We showed previously that about half of purified CD14(+) peripheral blood monocytes cultured under serum-free conditions and treated with GM-CSF and bacterial LPS rapidly (2 - 4 day) differentiate into CD83(+) dendritic cells (DC). The remaining cells retain the CD14(+)/CD83(-) monocyte/macrophage phenotype. In order to identify factors that influence whether monocytes differentiate into DC or remain on the monocyte/macrophage developmental pathway, we evaluated the effects of exogenously added IFN-gamma and endogenously produced IL-10 on the proportion and function of CD14(+) monocytes that adopt DC characteristics in response to LPS. IFN-gamma priming dramatically increased the proportion of monocytes that adopted stable DC characteristics in response to LPS, improved their T cell allosensitizing capacity, and enhanced levels of secreted IL-12 heterodimer. IFN-gamma priming also suppressed the production of IL-10, a cytokine known to have inhibitory effects on DC differentiation. When monocytes were treated with LPS plus IL-10-neutralizing antibodies, dramatically enhanced DC differentiation, IL-12 secretion, and T cell allosensitizing capacity were observed, mimicking in many respects the effects of IFN-gamma priming. IFN-gamma primed cells still displayed appreciable sensitivity to exogenously added IL-10, suggesting that attenuated IL-10 secretion is partially responsible for the enhancing effects of IFN-gamma. These studies therefore identify IFN-gamma as a DC differentiation co-factor for CD14(+) monocytes, and IL-10 as an autocrine/paracrine inhibitor of DC differentiation, linking these agents for the first time as mutually opposed regulators that govern whether CD14(+) cells differentiate into DC upon contact with LPS or remain on the monocyte/macrophage developmental pathway.

CD14+ monocytes as dendritic cell precursors: diverse maturation-inducing pathways lead to common activation of NF-kappab/RelB.

Dendritic cells are extremely potent antigen-presenting cells that are primarily responsible for the sensitization of naïve T cells to protein antigen in vivo. For this reason, dendritic cells are the focus of intense study. Despite this interest, relatively little information is available on the signal transduction pathways that regulate the development and activity of these cells.
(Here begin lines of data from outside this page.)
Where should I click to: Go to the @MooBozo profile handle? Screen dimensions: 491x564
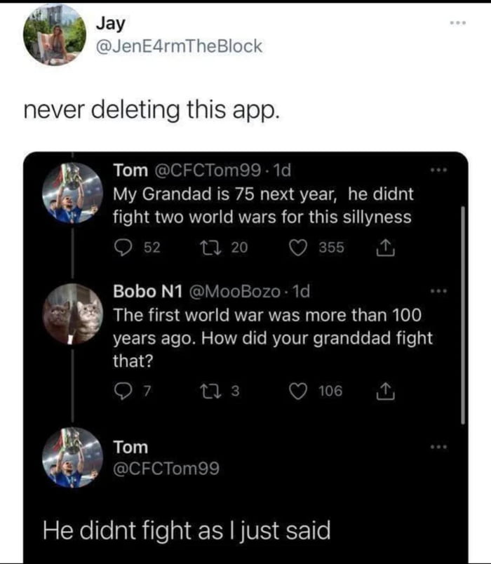234,290
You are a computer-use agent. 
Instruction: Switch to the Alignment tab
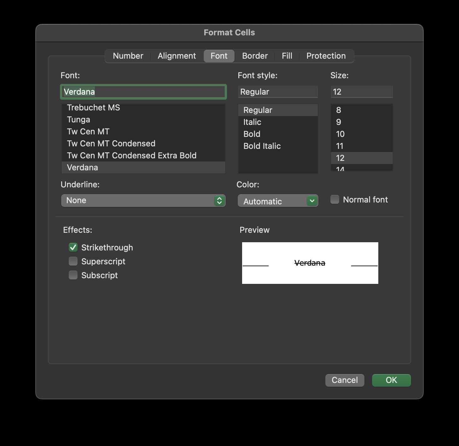(x=177, y=56)
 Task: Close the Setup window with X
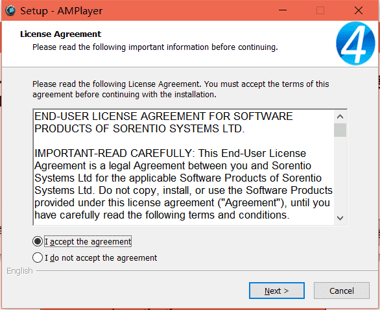click(358, 10)
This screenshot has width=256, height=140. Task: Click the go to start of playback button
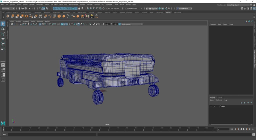(x=232, y=129)
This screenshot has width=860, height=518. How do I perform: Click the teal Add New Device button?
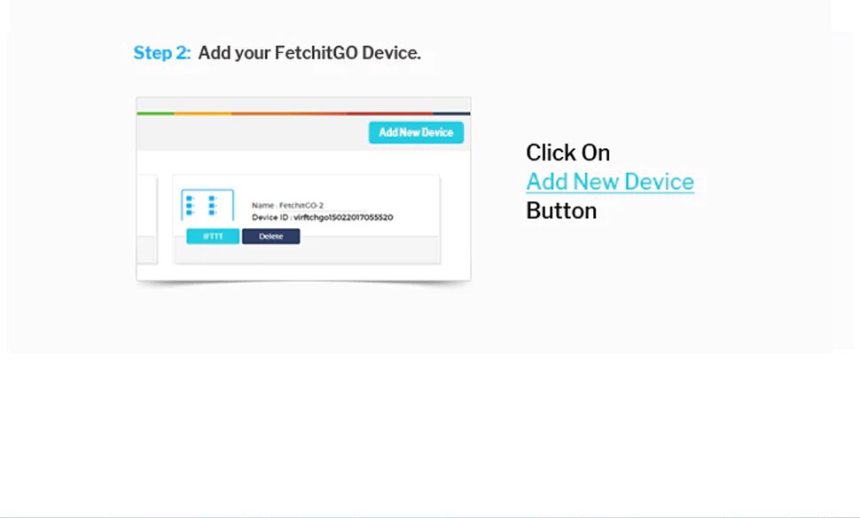point(417,132)
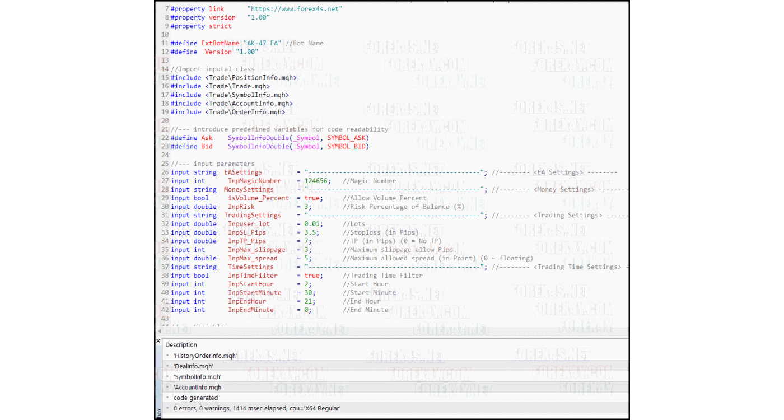The width and height of the screenshot is (784, 420).
Task: Click the Description column header
Action: (x=181, y=344)
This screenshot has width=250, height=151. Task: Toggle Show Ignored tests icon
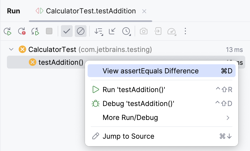point(81,31)
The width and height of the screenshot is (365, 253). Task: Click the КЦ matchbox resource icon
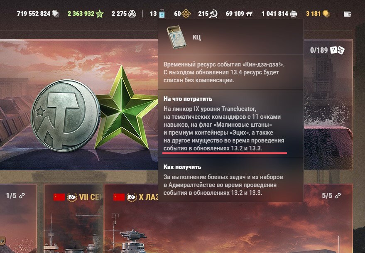(x=162, y=14)
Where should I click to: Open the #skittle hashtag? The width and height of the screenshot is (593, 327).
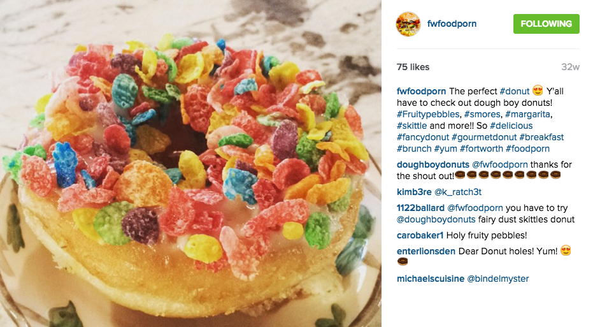click(x=412, y=126)
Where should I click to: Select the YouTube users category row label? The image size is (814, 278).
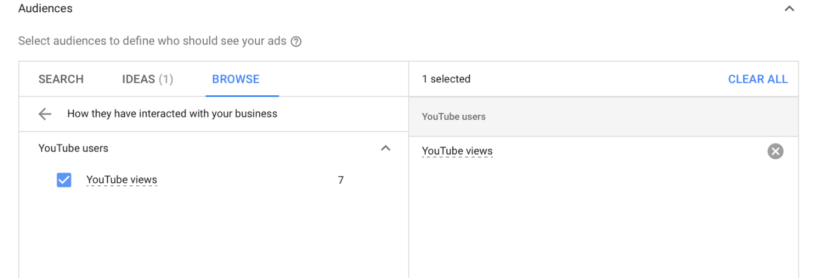tap(74, 148)
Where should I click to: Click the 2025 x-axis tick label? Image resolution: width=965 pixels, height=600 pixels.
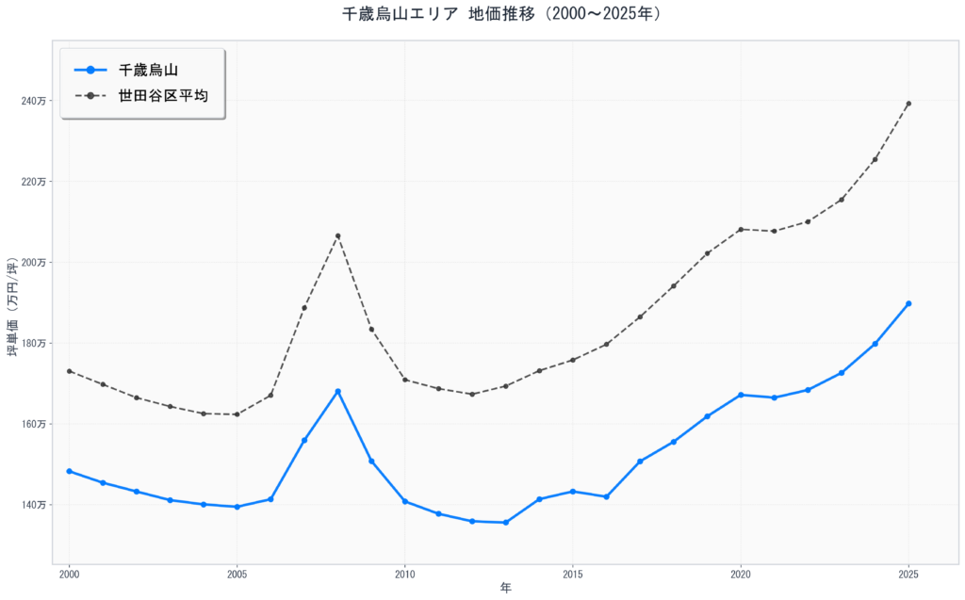coord(908,573)
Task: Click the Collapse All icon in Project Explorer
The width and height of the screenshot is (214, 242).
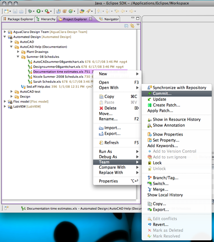Action: (x=126, y=26)
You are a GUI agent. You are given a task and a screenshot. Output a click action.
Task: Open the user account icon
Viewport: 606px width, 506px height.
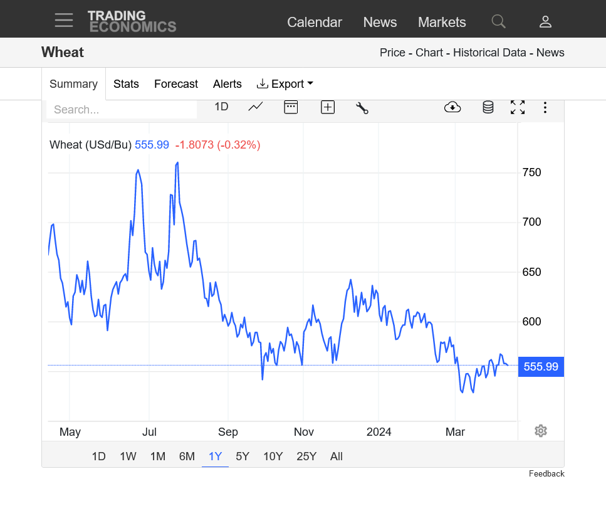(x=545, y=22)
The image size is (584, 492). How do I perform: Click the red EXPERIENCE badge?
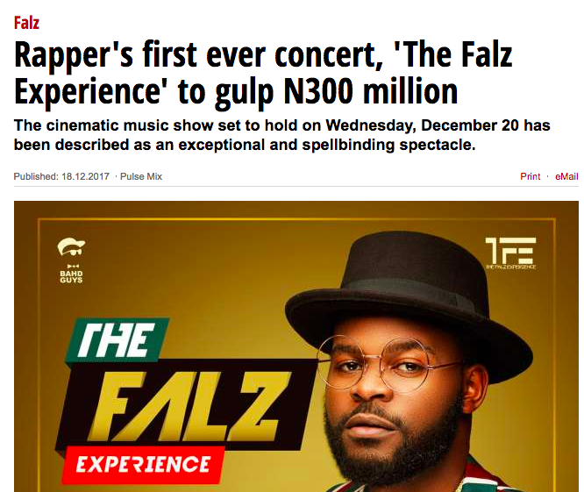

The last several years, however, have seen a steady accumulation of data regarding methods to cultivate large numbers of DC, the characterization of attendant signals that drive DC development from various precursor cells, and the induction of nuclear transcription factors that presumably direct alterations in gene expression that regulate aspects of DC development. In this review, we briefly summarize some of these findings, with emphasis on monocyte-derived dendritic cells and a discussion of two distinct types of signaling pathways that appear to regulate the final maturation of DC: one pathway calcium-dependent and cyclosporine A-sensitive, the other pathway CsA-insensitive. Although evidence suggests these signaling pathways are quite divergent in their upstream components, they both appear to activate NF-kappaB nuclear factors, particularly RelB.

Bacterial lipopolysaccharide, TNF-alpha, and calcium ionophore under serum-free conditions promote rapid dendritic cell-like differentiation in CD14+ monocytes through distinct pathways that activate NK-kappa B.

To facilitate the study of signaling pathways involved in myeloid dendritic cell (DC) differentiation, we have developed a serum-free culture system in which human CD14+ peripheral blood monocytes differentiate rapidly in response to bacterial LPS, TNF-alpha, or calcium ionophore (CI). Within 48-96 h, depending on the inducing agent, the cells acquire many immunophenotypical, morphological, functional, and molecular properties of DC. However, there are significant differences in the signaling pathways used by these agents, because 1) LPS-induced, but not CI-induced, DC differentiation required TNF-alpha production; and 2) cyclosporin A inhibited differentiation induced by CI, but not that induced by LPS. Nevertheless, all three inducing agents activated members of the NF-kappaB family of transcription factors, including RelB, suggesting that despite differences in upstream elements, the signaling pathways all involve NF-kappaB. In this report we also demonstrate and offer an explanation for two observed forms of the RelB protein and show that RelB can be induced in myeloid cells, either directly or indirectly, through a calcium-dependent and cyclosporin A-sensitive pathway.